Ich versuche meine Erinnerungen in Gang zu bringen aber irgendwie wirkt alles in meinem Kopf so schwammig und verkehrt.
„Weiter?“, frage ich.
„Ihr wart auf seinem Motorrad auf der nahen Landstraße unterwegs und wir sperrten die Straße um ihn anzuhalten, was uns auch gelang.“, erzählt er.
Komischerweise flattert die ganze Zeit das Bild dieses Daryls vor meinem inneren Auge hin und her aber ich kann den Grund nicht verstehen.
„War ich gefesselt? Oder schon verletzt?“, frage ich.
„Nein. Du hast hinten drauf gesessen. Als du deinen Vater erblickt hast, wolltest du auf uns zu laufen aber dieser Typ hat dich am Arm gepackt um dich aufzuhalten. Wir haben unsere Waffen erhoben und er ließ dich weiter laufen. Auf einmal hat diese Ratte dich hinterhältig abgeknallt und ist los gerast. Diesen Anblick werd ich nie vergessen.“, sagt er mitfühlend.

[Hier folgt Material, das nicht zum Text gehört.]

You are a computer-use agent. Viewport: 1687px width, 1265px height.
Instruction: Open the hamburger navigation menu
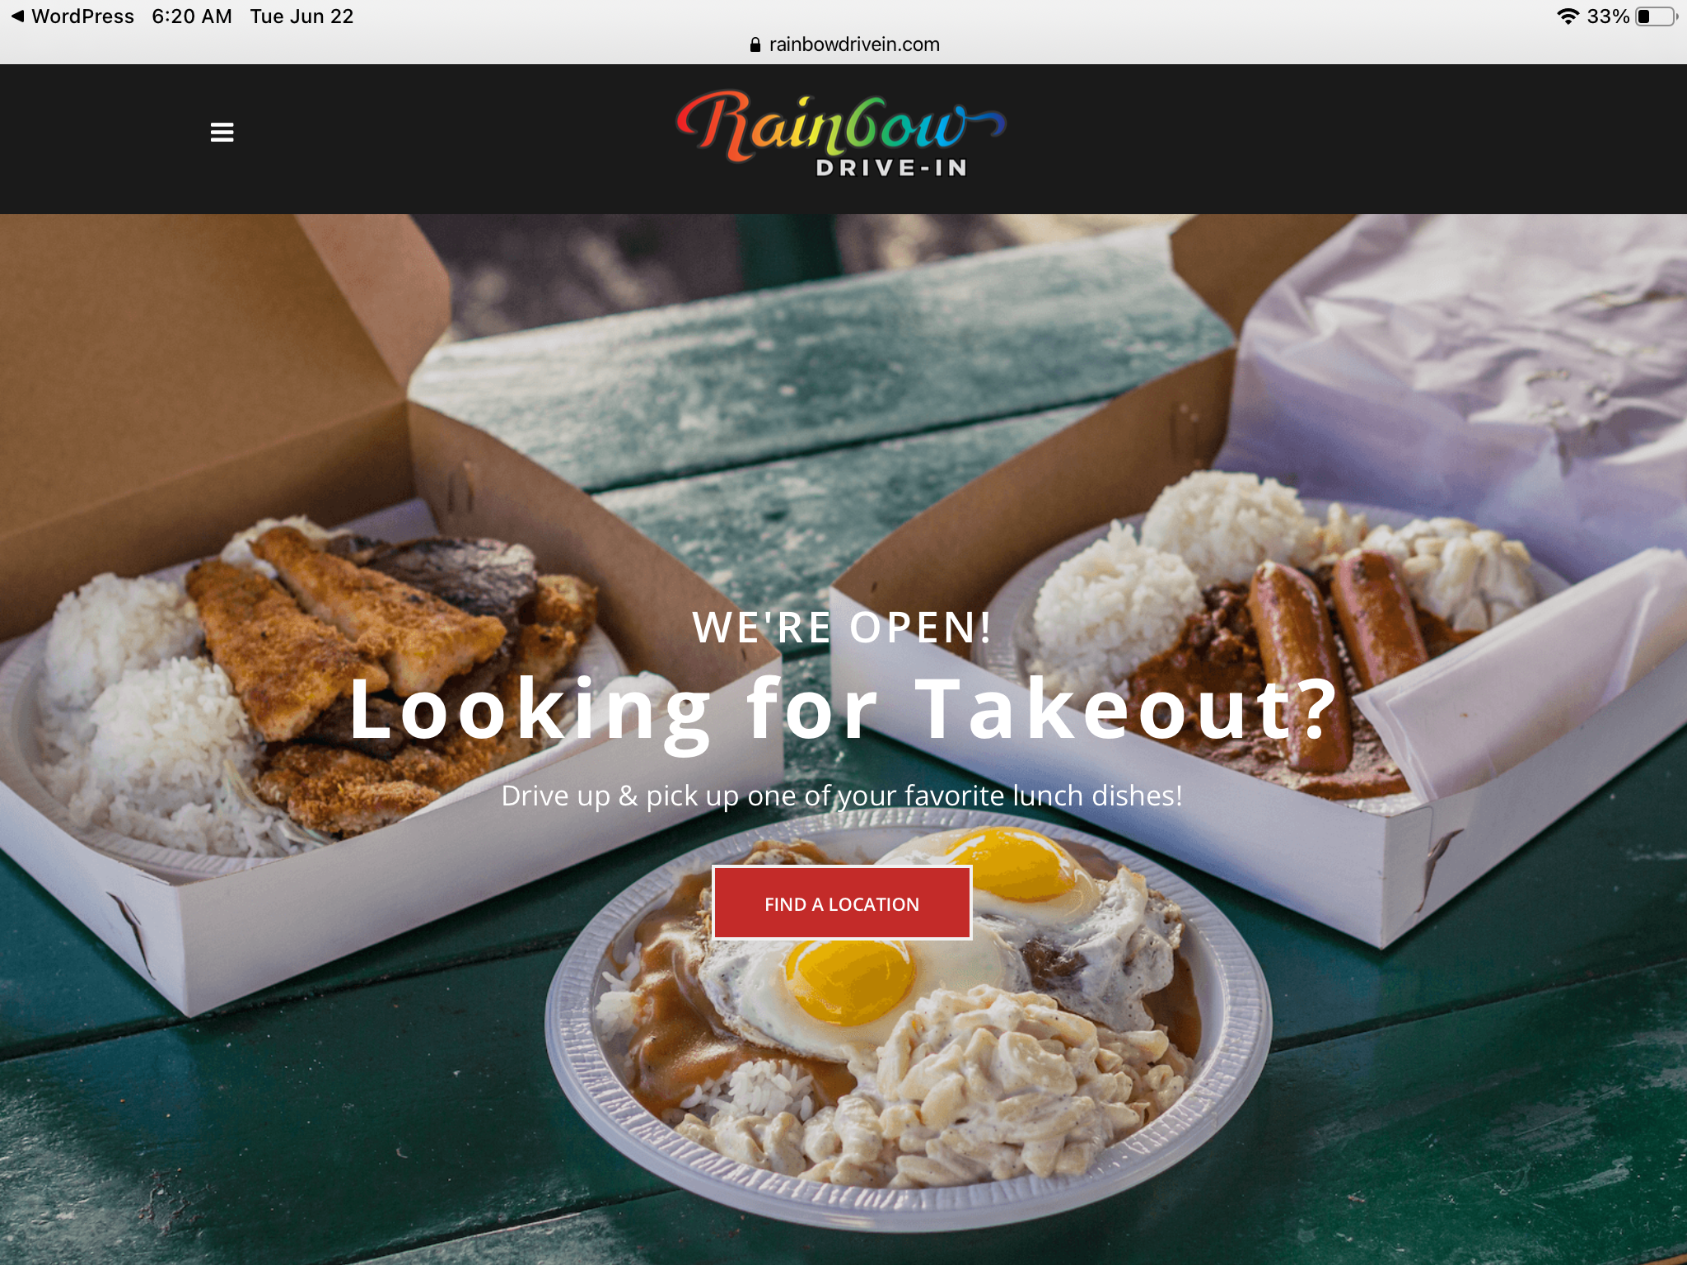pyautogui.click(x=222, y=132)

Das ergibt alles keinen Sinn. Meine Gedanken stellen so viele Fragen. Warum denke ich die ganze Zeit an diesen Typen und spüre dieses Ziehen im Bauch, warum war ich nicht gefesselt? Vielleicht bin ich freiwillig aufgestiegen und warum waren wir überhaupt unterwegs zu zweit?
Innerlich habe ich das ungute Gefühl, dass mir etwas fehlt aber ich kann die passenden Puzzleteile nicht finden.

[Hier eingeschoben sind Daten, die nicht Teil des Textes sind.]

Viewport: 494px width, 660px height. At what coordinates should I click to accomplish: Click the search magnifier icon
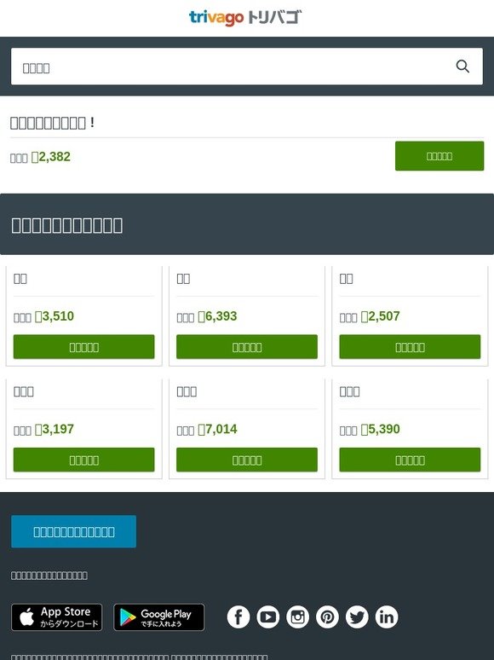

„Du bist wunderschön.“, reißt mich Jesus plötzlich aus meinen Gedanken und eine Gänsehaut breitet sich auf meinem Körper aus. Sie ist aber nicht von positiver Art denn ich hab das Gefühl, dass es falsch ist und außerdem ist es mir unangenehm.
„Ich sollte schlafen gehen. Es ist spät und ich bin erschöpft.“, lenke ich schnell von seiner Aussage ab.